** Problems to solve **
a - List every paragraph number that appears in the excerpt from the arbitration award.
b - Reproduce the passage of the arbitration award excerpt word for word, starting at "111. The Appellant’s" and ending at "resign without notice.".

** Excerpt **
+===+

110. The Appellant submitted that in the event this Panel was to consider that it did in fact dismiss the Respondents, it did so with just cause. Therefore, the Appellant claimed that it would be justified in terminating the Coaches’ contracts because the latter behaved in an unbearable and unreasonable manner with the players and with the staff and management of the Club which allegedly deteriorated the Club’s objective performance and subjective perception by the fans. The Appellant describes the First Respondent’s behaviour in detail both in its written and oral submissions, which have been summarized above. The Panel notes that the described behaviour does by no means exceed the common boundaries of a coach’s discretion in selecting the methods it uses in order to achieve the Club’s goals. In the professional world, coaches are generally granted broad discretion in training teams as far as it does not result in a clear violation of a player’s or club’s rights. A dismissal by the Appellant would therefore not have been justified.
111. The Appellant’s main claim is that the Respondents unilaterally terminated their employment relationship with the Club overnight. This being said, the Appellant makes the argument that if the First Respondent left, it was because of its deteriorating relations with the Club and because of the negativity and serious threats to his safety made by fans. The question is whether these facts constituted just cause for the First Respondent to resign without notice.
112. Based on the totality of the circumstances and to different extents on the evidence on file, this Panel is satisfied that the First Respondent was not dismissed but rather resigned from his position and his relations with the Club and fans triggered his decision to leave. The Panel finds that the communications of 6-7 November 2016 could very well be read as the President of the Club simply expressing his dissatisfaction with the First Respondent’s performance which let the latter to leave the Club upon an unjustified belief that it could easily request payment of its salaries until the end of the fixed-term contract based on the guarantee clause contained therein. For the guarantee clause to be triggered, however, the Club has to have dismissed the Coach,
award of 1 April 2019
while the evidence does not favour that approach. On 10 November 2016, the Agent contacted the Club asking for the above-mentioned compensation. The Panel reads the exchange as indicating that the Club clearly did not consent nor initiate the Respondents’ departure and did not believe it owed them any contractual compensation for that reason. The Respondents then waited for more than 8 months before initiating the BAT proceedings. Furthermore, they did not bother to provide all available evidence of the litigious events, nor to testify to the events of 6-7 November 2016. Based on the evidence on file, the Panel is satisfied that the First Respondent unilaterally terminated its contract with the Appellant.
113. Based on the provisions of Venezuelan law, the First Respondent would still be entitled to compensation if he proved that he left the Club with just cause. While serious threats to one’s integrity and security may constitute just cause, such facts have not been proved before this Panel. In addition, such circumstances would have constituted a just cause to the extent that the Club had prompted or contributed to the threats extended to the First Respondent, if any. Such conduct on the part of the Club was not proved or even argued. Neither the First Respondent, nor his Agent testified as to the First Respondent’s situation and state of mind as of 6-7 November 2016. Consequently, the Panel finds that the First Respondent terminated the contract without just cause.

+===+

** Data lines **

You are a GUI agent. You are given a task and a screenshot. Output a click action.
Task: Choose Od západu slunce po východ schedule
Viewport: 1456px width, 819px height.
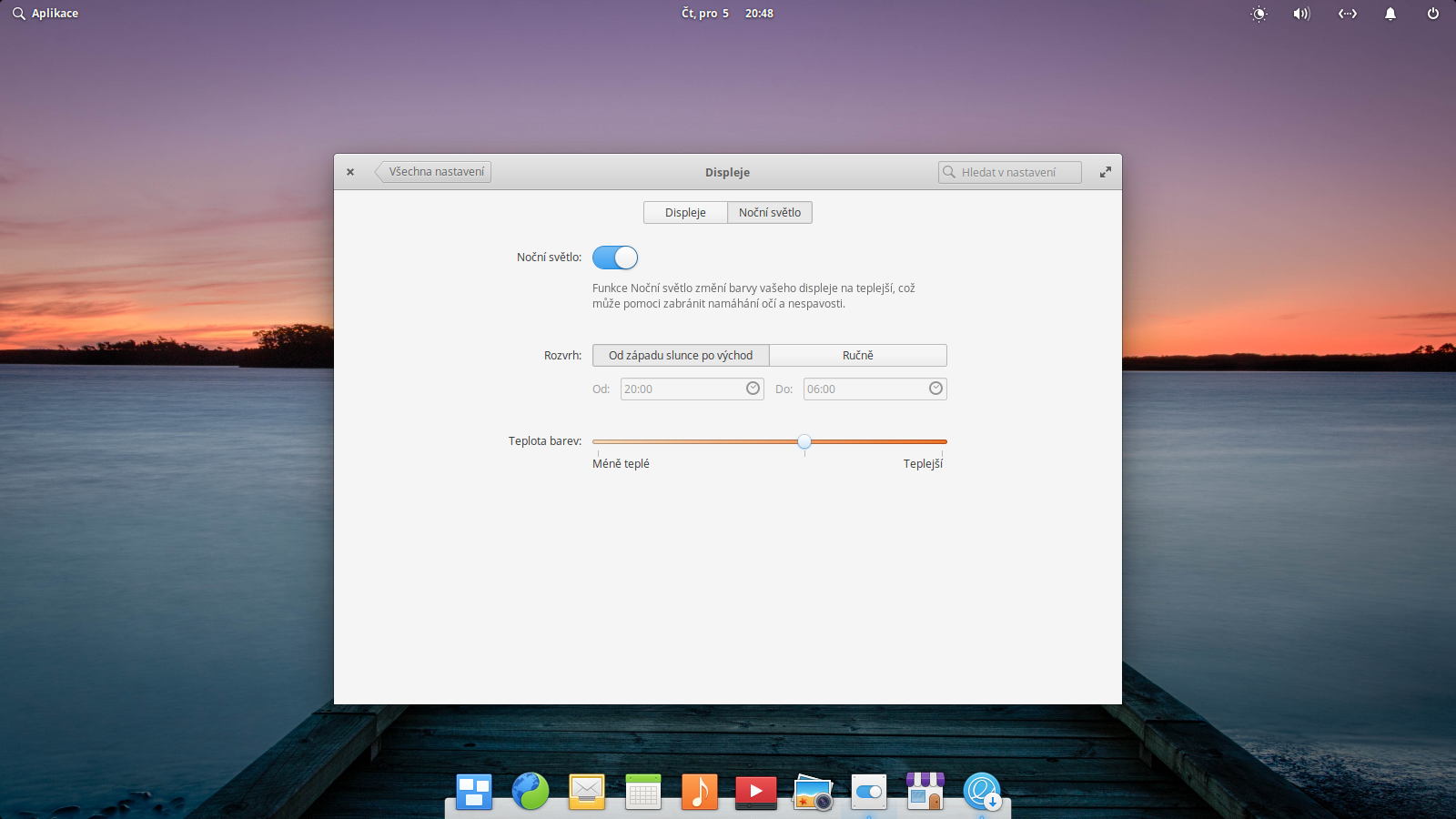point(680,355)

+===+

** Responses to the tasks **
a - 110, 111, 112, 113

b -
111. The Appellant’s main claim is that the Respondents unilaterally terminated their employment relationship with the Club overnight. This being said, the Appellant makes the argument that if the First Respondent left, it was because of its deteriorating relations with the Club and because of the negativity and serious threats to his safety made by fans. The question is whether these facts constituted just cause for the First Respondent to resign without notice.